Cette dynamique s’inscrit dans un contexte plus large de repositionnement des flux énergétiques mondiaux. Depuis 2022, les raffineurs américains ont systématiquement bénéficié des crises géopolitiques affectant les grands corridors d’approvisionnement. Leur compétitivité repose sur un accès privilégié au brut nord-américain, des infrastructures industrielles de grande capacité et une flexibilité logistique que peu de régions dans le monde peuvent égaler. Pour les décideurs européens, ce constat soulève des questions structurelles sur la dépendance du continent aux importations de produits raffinés en provenance de pays tiers.
Le diesel renouvelable : un segment en rupture de tendance
Au-delà de la performance du raffinage conventionnel, Valero Energy enregistre un retournement spectaculaire dans son segment des carburants renouvelables. Longtemps pénalisant pour les marges du groupe en raison de coûts de production élevés et d’une demande insuffisante, ce segment affiche désormais un résultat d’exploitation de 717 millions de dollars au deuxième trimestre, contre une perte opérationnelle de 79 millions de dollars sur la même période un an plus tôt.
Ce basculement résulte de la convergence de deux facteurs : d’une part, le renforcement des obligations réglementaires américaines en matière de biocarburants, qui a soutenu mécaniquement la demande de diesel renouvelable ; d’autre part, la hausse des prix du diesel conventionnel liée aux tensions au Moyen-Orient, qui a rendu les alternatives renouvelables économiquement plus attractives par effet de substitution.

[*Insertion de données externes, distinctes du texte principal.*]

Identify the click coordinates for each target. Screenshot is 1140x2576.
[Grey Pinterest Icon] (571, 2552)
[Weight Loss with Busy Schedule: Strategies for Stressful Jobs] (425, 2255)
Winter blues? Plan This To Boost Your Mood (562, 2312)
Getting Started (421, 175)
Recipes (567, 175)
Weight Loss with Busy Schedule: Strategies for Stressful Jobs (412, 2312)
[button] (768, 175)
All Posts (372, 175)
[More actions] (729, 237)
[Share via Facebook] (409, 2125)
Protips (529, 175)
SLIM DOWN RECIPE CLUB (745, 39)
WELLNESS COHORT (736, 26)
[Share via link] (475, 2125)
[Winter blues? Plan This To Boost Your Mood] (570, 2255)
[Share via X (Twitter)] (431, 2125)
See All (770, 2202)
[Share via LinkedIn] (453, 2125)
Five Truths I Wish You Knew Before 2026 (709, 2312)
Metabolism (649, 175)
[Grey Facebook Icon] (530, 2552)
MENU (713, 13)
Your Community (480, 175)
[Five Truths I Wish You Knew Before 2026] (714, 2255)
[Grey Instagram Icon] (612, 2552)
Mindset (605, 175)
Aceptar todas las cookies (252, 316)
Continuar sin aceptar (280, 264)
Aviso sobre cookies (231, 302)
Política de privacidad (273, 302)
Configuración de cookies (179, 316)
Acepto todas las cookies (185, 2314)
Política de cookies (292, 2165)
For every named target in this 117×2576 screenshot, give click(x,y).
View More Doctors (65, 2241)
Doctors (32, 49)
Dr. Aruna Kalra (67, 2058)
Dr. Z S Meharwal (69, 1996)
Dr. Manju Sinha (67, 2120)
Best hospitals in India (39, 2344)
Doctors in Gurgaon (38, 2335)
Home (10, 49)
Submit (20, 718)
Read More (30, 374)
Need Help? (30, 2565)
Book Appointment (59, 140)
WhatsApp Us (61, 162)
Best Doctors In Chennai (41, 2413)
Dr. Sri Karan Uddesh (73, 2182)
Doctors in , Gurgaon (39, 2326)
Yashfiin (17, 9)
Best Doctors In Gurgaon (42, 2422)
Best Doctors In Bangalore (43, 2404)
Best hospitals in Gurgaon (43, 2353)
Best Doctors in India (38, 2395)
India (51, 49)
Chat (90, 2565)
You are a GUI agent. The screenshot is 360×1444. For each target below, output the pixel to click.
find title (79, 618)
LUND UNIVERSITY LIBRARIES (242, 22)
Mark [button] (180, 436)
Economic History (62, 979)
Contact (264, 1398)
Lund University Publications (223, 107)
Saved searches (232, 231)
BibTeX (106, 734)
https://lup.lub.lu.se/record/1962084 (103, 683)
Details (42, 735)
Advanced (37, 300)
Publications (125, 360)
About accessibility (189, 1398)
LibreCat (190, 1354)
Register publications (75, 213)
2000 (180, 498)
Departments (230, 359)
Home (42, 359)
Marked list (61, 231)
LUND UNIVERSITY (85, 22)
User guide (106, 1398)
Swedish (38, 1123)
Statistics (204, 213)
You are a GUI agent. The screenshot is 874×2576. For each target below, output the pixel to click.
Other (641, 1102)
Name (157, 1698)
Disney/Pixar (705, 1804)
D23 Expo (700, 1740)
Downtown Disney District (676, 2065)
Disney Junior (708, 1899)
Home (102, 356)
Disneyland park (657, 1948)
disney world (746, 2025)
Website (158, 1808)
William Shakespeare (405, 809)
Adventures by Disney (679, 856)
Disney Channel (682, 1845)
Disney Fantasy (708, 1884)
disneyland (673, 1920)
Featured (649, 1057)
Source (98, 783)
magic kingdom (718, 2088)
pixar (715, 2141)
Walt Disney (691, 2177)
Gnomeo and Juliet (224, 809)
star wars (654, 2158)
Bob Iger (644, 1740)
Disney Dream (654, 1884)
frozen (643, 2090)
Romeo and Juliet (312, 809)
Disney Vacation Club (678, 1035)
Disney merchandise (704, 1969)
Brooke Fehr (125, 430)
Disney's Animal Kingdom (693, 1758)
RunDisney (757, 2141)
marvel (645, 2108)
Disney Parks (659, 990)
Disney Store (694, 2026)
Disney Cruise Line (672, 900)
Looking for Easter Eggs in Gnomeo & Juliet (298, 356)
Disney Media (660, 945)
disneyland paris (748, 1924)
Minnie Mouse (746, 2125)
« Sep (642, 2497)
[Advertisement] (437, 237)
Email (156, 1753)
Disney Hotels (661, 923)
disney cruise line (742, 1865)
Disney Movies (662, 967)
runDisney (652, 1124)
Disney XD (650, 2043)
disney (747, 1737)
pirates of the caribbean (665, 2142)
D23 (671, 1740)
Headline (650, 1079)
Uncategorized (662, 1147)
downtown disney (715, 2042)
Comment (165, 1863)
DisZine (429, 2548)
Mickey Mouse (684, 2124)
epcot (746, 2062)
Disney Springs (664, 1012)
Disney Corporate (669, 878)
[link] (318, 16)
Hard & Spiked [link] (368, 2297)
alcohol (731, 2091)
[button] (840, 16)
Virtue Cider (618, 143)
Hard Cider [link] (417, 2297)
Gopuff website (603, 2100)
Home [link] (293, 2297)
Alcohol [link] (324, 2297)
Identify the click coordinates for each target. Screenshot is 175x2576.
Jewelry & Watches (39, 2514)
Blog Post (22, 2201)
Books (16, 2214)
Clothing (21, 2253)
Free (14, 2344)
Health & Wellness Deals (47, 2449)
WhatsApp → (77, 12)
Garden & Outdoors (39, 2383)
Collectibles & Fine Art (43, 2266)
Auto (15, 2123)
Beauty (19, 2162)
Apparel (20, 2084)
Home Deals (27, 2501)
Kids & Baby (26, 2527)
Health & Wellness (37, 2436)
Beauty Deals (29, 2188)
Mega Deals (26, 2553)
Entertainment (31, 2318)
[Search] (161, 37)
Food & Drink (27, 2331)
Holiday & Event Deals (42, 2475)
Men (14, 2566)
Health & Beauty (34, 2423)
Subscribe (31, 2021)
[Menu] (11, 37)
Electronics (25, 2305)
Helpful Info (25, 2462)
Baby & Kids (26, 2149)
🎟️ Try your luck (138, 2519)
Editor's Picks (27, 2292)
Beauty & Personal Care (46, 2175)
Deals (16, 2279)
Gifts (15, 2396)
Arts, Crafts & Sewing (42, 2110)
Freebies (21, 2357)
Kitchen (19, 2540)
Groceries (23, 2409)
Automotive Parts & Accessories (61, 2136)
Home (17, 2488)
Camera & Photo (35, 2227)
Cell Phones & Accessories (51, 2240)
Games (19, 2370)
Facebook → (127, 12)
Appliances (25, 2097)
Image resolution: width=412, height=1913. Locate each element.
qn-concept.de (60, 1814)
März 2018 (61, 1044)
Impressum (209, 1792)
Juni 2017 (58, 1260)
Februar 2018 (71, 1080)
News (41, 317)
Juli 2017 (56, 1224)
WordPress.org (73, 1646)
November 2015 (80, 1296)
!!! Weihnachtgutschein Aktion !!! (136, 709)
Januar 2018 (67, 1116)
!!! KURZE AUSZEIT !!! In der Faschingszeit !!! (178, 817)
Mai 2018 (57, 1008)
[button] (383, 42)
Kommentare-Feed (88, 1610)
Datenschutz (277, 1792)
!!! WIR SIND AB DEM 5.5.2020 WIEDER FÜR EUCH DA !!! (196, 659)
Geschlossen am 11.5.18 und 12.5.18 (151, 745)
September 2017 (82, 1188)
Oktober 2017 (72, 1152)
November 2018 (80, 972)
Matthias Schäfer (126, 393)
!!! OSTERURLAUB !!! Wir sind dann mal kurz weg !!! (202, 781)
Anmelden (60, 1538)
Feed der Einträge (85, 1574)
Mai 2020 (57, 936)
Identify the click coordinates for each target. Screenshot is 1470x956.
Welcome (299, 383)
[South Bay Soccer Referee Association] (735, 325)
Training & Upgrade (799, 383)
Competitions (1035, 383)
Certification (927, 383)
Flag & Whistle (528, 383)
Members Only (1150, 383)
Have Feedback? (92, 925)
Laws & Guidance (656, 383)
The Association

Ce double levier, réglementaire et de marché, a transformé un segment déficitaire en contributeur majeur à la rentabilité du groupe en l’espace d’un seul exercice trimestriel.
Ce retournement intervient à un moment où les débats sur la politique industrielle énergétique sont particulièrement vifs en Europe. L’Union européenne, engagée dans sa transition vers les carburants durables dans le secteur de l’aviation et du transport maritime, observe avec attention la manière dont les États-Unis parviennent à rendre économiquement viables des filières de carburants alternatifs à travers un mix d’obligations réglementaires et d’incitations fiscales.
Investissements industriels et perspectives opérationnelles
Valero Energy ne se contente pas d’engranger les bénéfices conjoncturels. La société a confirmé la poursuite d’un projet d’optimisation de son unité de craquage catalytique fluide, dite unité FCC, au sein de sa raffinerie de Saint Charles. Ce chantier, estimé à 230 millions de dollars, doit être achevé au troisième trimestre et vise à renforcer la capacité de l’installation à produire des produits à forte valeur ajoutée, c’est-à-dire des fractions pétrolières mieux valorisées sur les marchés internationaux.
Cet investissement s’inscrit dans une logique de montée en gamme industrielle que plusieurs majors du raffinage américain poursuivent depuis plusieurs années. En optimisant la structure de leur production, ils cherchent à réduire leur exposition aux fluctuations de marges sur les produits intermédiaires et à capter davantage de valeur sur les segments les plus porteurs, comme les essences à haute octane ou les distillats à usage industriel.
Pour les acteurs européens du raffinage, confrontés à des pressions concurrentielles croissantes, à des coûts énergétiques structurellement plus élevés depuis 2022 et à des exigences environnementales renforcées, les performances de Valero Energy illustrent l’écart de compétitivité qui s’est creusé de part et d’autre de l’Atlantique. La question de la capacité industrielle de raffinage en Europe, et de sa soutenabilité économique à moyen terme, reste posée pour les décideurs publics et privés du secteur énergétique continental.